PCs are designed to provide professionals with the advantages of limited liability and certain tax benefits, while still allowing them to engage in their licensed professions.


Formation and Structure of a Professional Corporation

Forming a PC typically involves certain legal requirements and procedures that vary across jurisdictions. Here are the general steps involved:

  • Choose a business name that meets the regulatory requirements and doesn’t infringe on any trademarks.
  • File the necessary documents, such as articles of incorporation and relevant professional certificates, with the appropriate state or provincial authority.
  • Appoint directors, officers, and shareholders for the corporation.
  • Create bylaws that outline the internal rules and regulations of the corporation.

The structure of a PC is similar to that of a regular corporation, with directors, officers, and shareholders. However, in a PC, the professionals owning and running the corporation must also hold a professional license or certification in the relevant field.

Advantages and Disadvantages of a Professional Corporation

  • Limited liability protection limits personal liability for business debts and legal actions to the assets of the corporation.
  • Tax advantages may include income splitting options and potential deductions for business expenses.
  • Enhanced credibility and professional reputation since operating as a corporation can convey a sense of professionalism.
  • Complexity and costs associated with initial formation and ongoing compliance requirements.
  • Certain professions may have restrictions or limitations on forming a PC.
  • Loss of some privacy as various corporate information becomes publicly available.

Tax Considerations for Professional Corporations

When it comes to taxes, professional corporations often have specific rules and provisions that differ from regular corporations or sole proprietorships. Some key tax considerations include:

  • Income Splitting: PCs may allow professionals to distribute income to family members who are shareholders, potentially reducing the overall tax burden.
  • Reasonable Salary: Professionals working for a PC should receive a reasonable salary, which is typically subject to payroll taxes.
  • Retained Earnings: PCs can retain earnings within the corporation, potentially deferring taxes until withdrawn.
  • Professional Expenses: Deductions for professional fees, licenses, office rent, and other business-related expenses may be available.

Professional Corporations vs. Limited Liability Companies (LLCs)

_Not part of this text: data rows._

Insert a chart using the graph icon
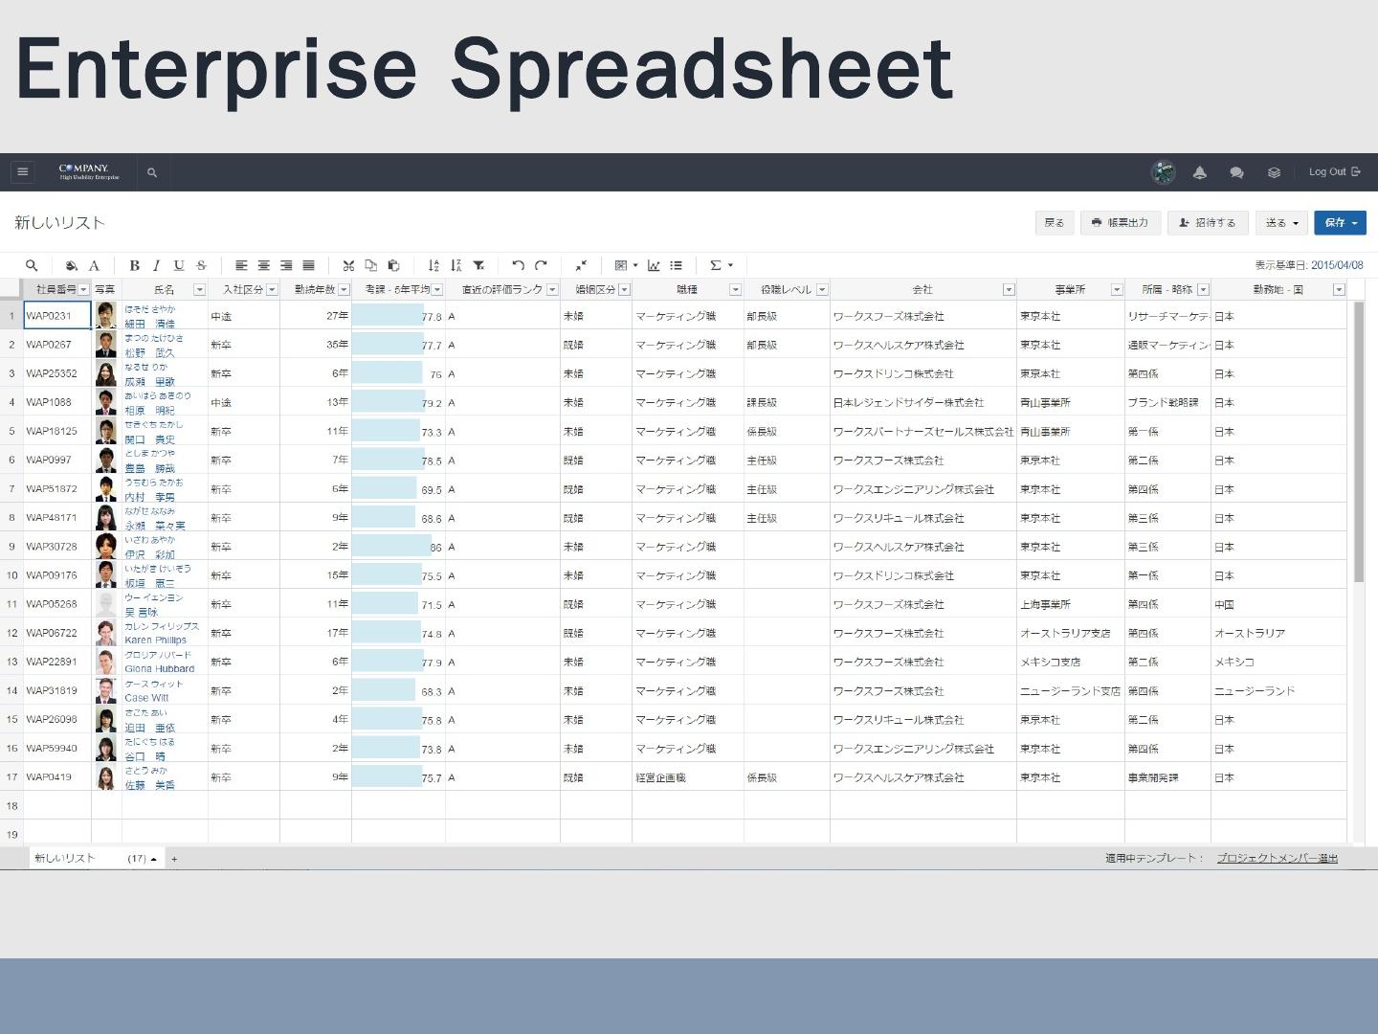 (x=654, y=265)
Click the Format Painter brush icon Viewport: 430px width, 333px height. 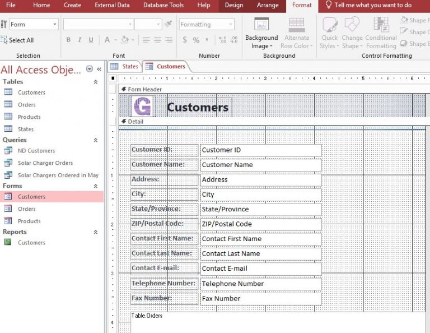coord(169,25)
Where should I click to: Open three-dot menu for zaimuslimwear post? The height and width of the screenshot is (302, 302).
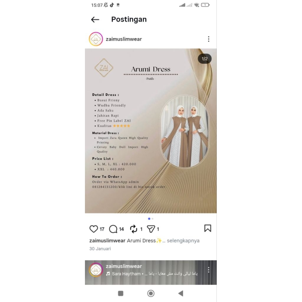(x=209, y=39)
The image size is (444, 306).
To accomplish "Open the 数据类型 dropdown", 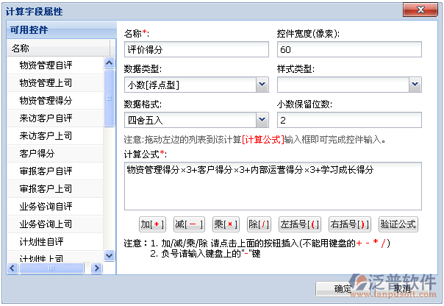I will click(x=262, y=85).
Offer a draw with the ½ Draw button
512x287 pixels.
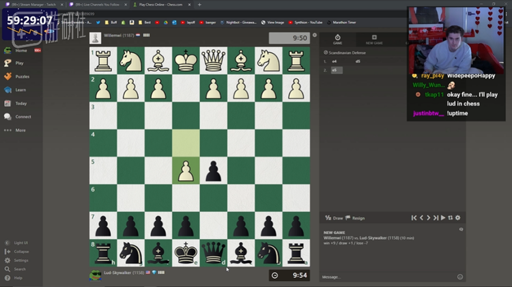point(335,218)
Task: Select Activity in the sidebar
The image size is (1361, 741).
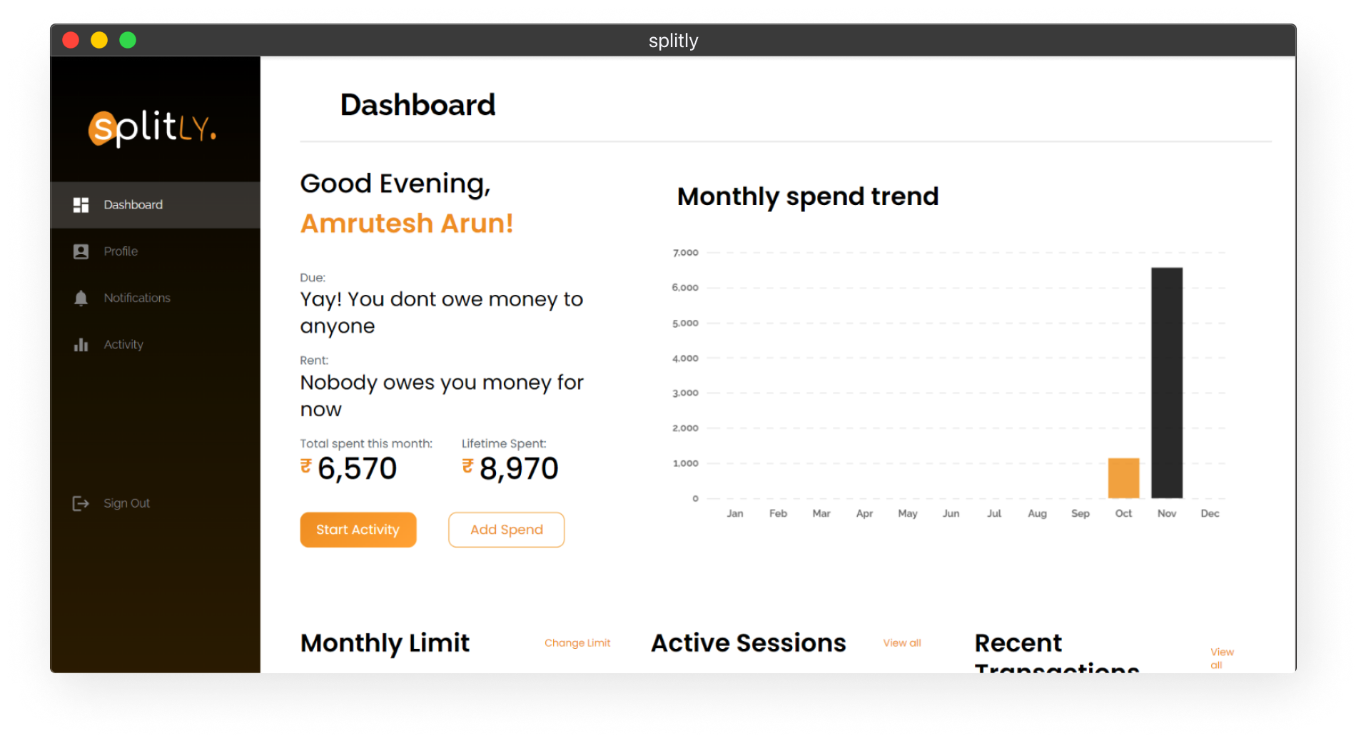Action: [156, 344]
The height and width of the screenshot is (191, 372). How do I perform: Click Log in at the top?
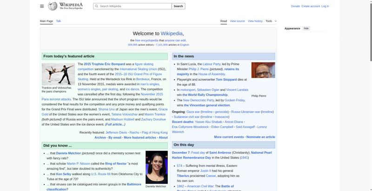coord(325,6)
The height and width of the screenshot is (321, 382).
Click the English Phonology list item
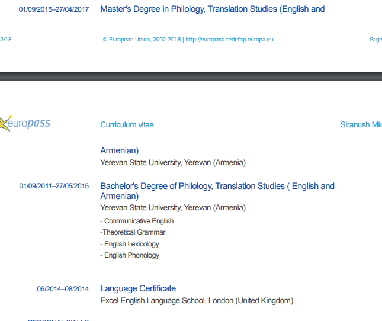(x=130, y=255)
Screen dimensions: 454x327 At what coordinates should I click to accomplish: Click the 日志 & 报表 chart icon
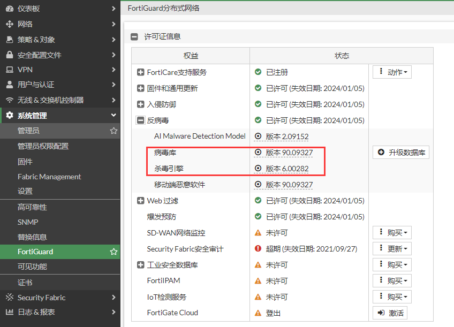[x=9, y=312]
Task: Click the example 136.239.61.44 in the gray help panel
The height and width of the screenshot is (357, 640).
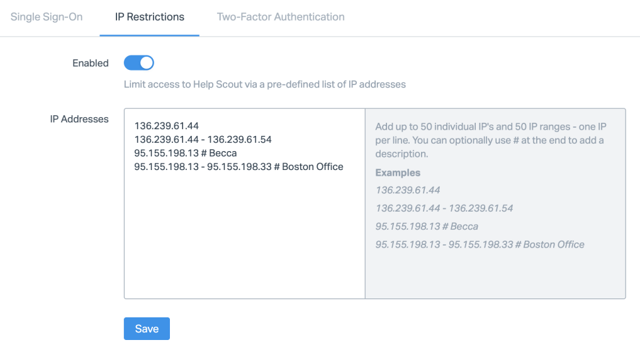Action: (408, 190)
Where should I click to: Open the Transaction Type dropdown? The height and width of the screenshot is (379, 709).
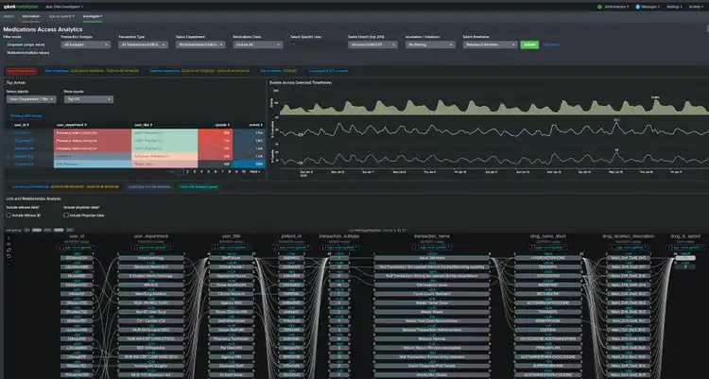(x=142, y=43)
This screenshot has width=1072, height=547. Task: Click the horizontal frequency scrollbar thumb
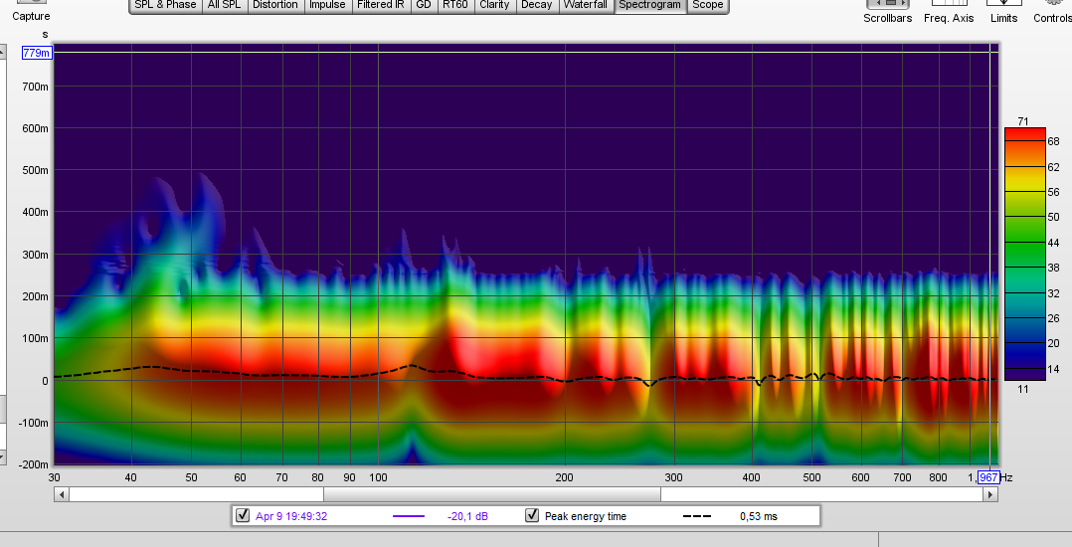coord(492,494)
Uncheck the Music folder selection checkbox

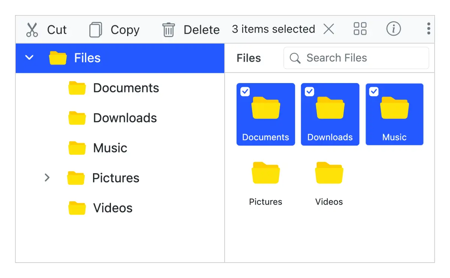374,91
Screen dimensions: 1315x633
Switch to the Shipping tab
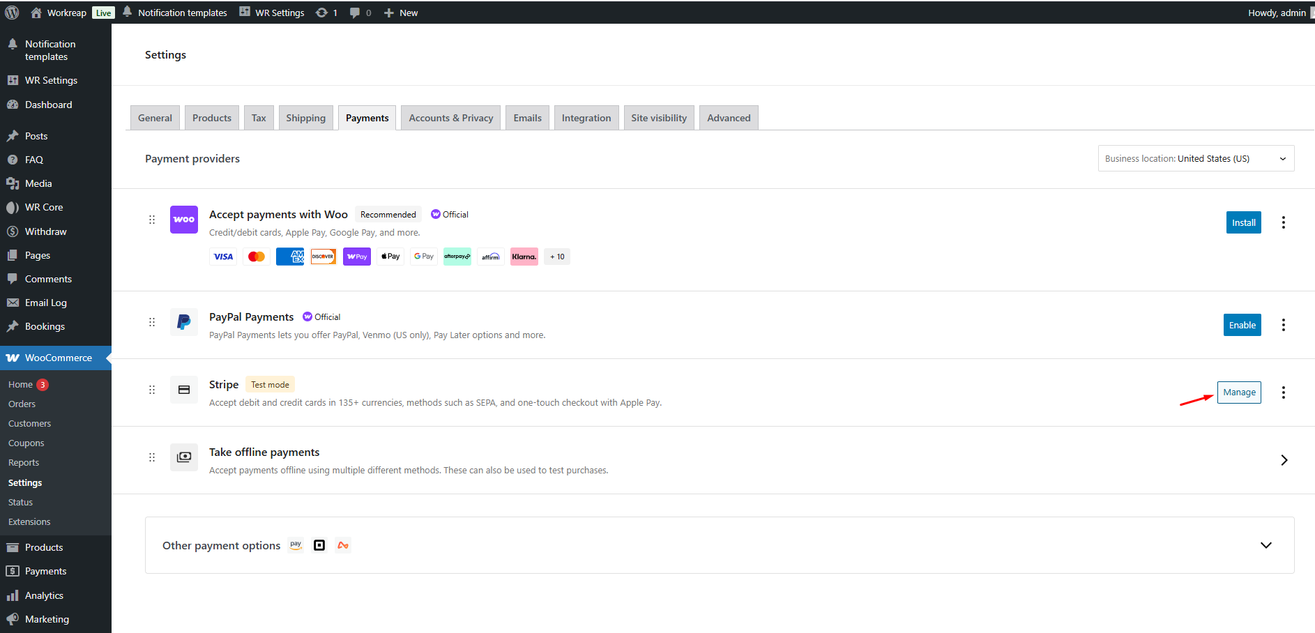tap(305, 118)

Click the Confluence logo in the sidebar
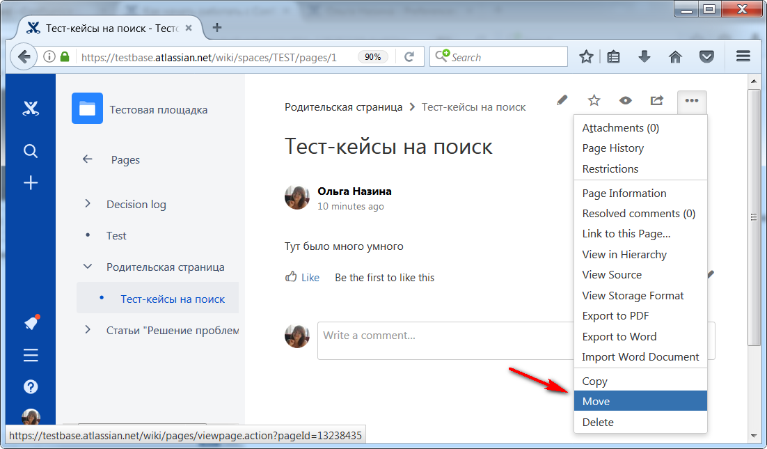[30, 108]
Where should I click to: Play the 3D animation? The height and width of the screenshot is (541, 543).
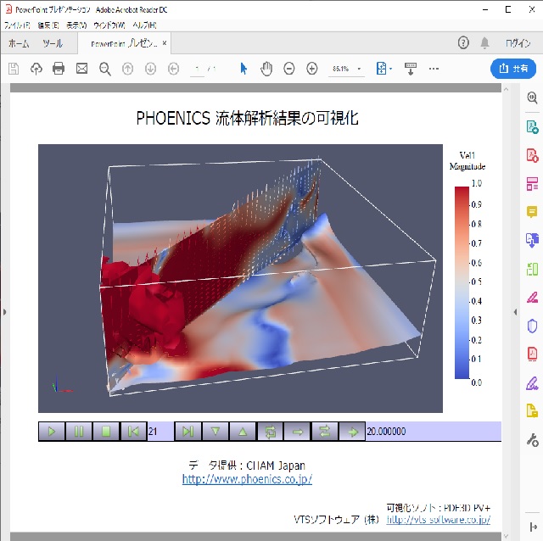pos(52,432)
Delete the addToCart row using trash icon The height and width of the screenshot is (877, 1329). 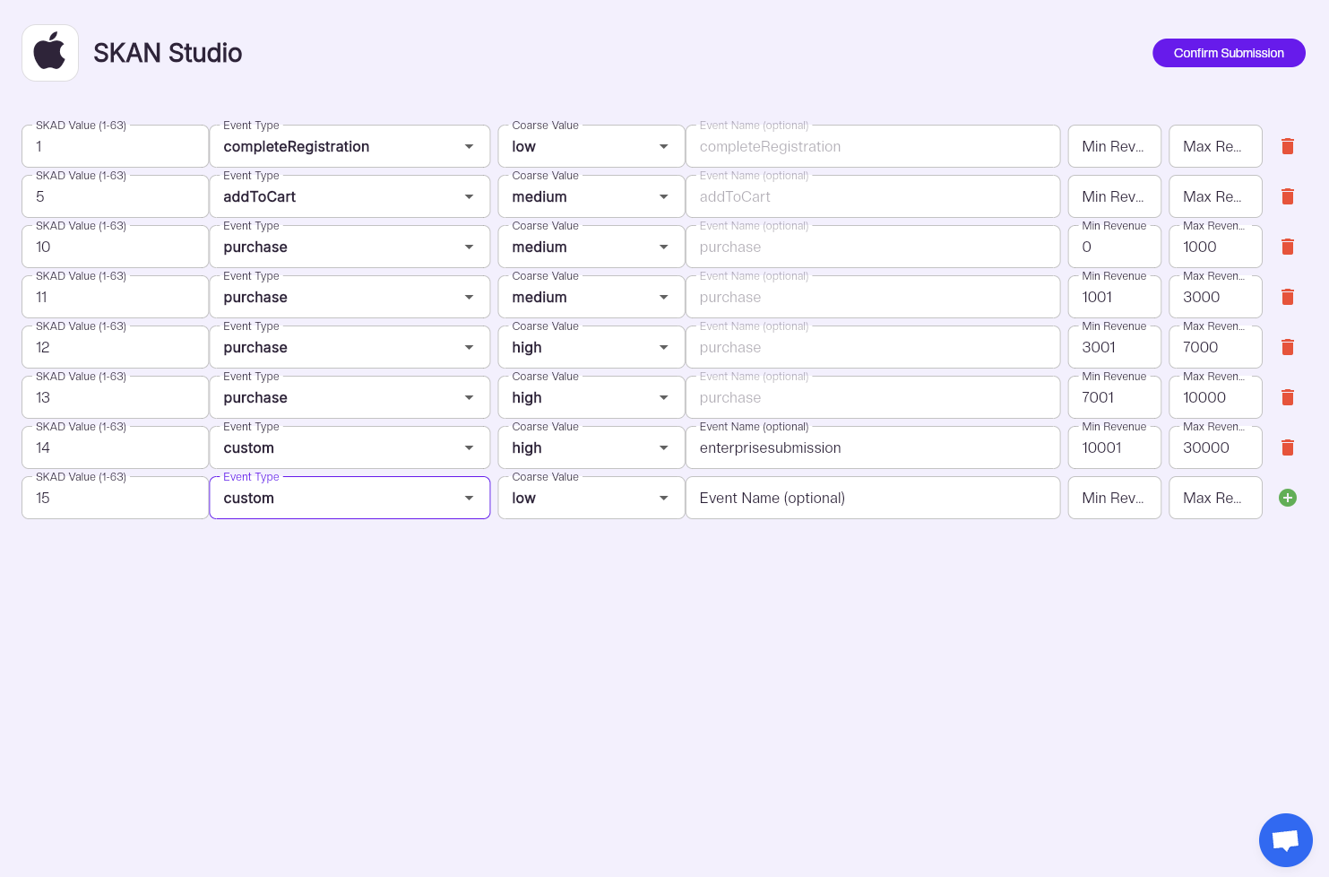[x=1287, y=196]
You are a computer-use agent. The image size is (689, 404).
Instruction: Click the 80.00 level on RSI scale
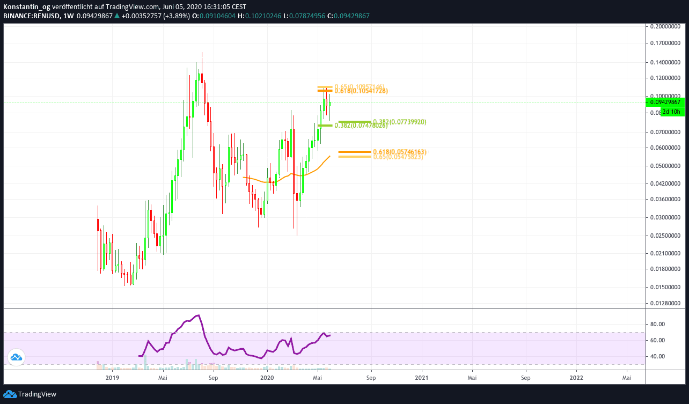657,324
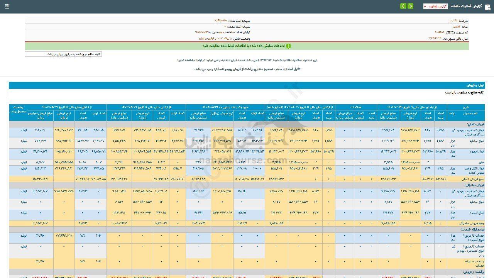
Task: Click the million-rial amounts note box
Action: 63,54
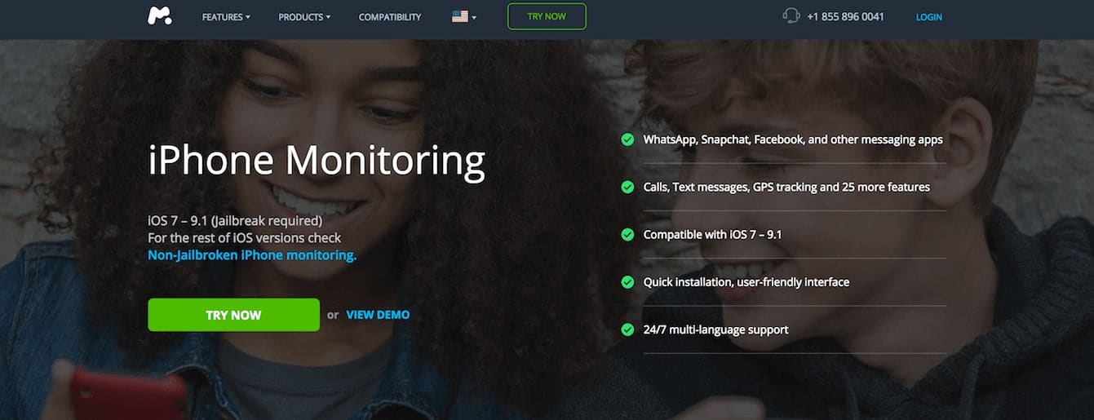Follow Non-Jailbroken iPhone monitoring link

pyautogui.click(x=252, y=255)
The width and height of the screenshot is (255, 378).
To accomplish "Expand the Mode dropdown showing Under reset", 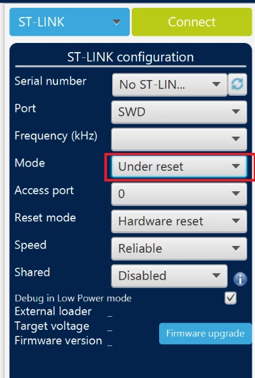I will [x=179, y=167].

While professional corporations share similarities with limited liability companies (LLCs), there are several differences to consider:

  • Ownership: PCs are generally owned by professionals holding licenses in the relevant field, while LLCs can have more flexibility in terms of ownership.
  • Structure: PCs have a more structured and formalized governance structure with directors and officers, while LLCs have a more flexible management structure.
  • Tax Treatment: PCs are subject to specific tax rules for professional services, while LLCs can choose their tax treatment as a partnership, corporation, or sole proprietorship.

Dissolution and Conversion of a Professional Corporation

If professionals decide to close or retire their professional corporation, the process generally involves notifying the relevant state or provincial authority, settling any outstanding obligations, and distributing the remaining assets to shareholders.

Conversion to another business structure, such as an LLC or a sole proprietorship, is also possible depending on the chosen jurisdiction’s laws and regulations.

A Professional Corporation offers professionals a way to enjoy the benefits of limited liability and potential tax advantages while continuing to practice within their licensed profession. However, it is important to navigate the legal requirements, understand the tax implications, and weigh the advantages against the associated costs before forming a professional corporation.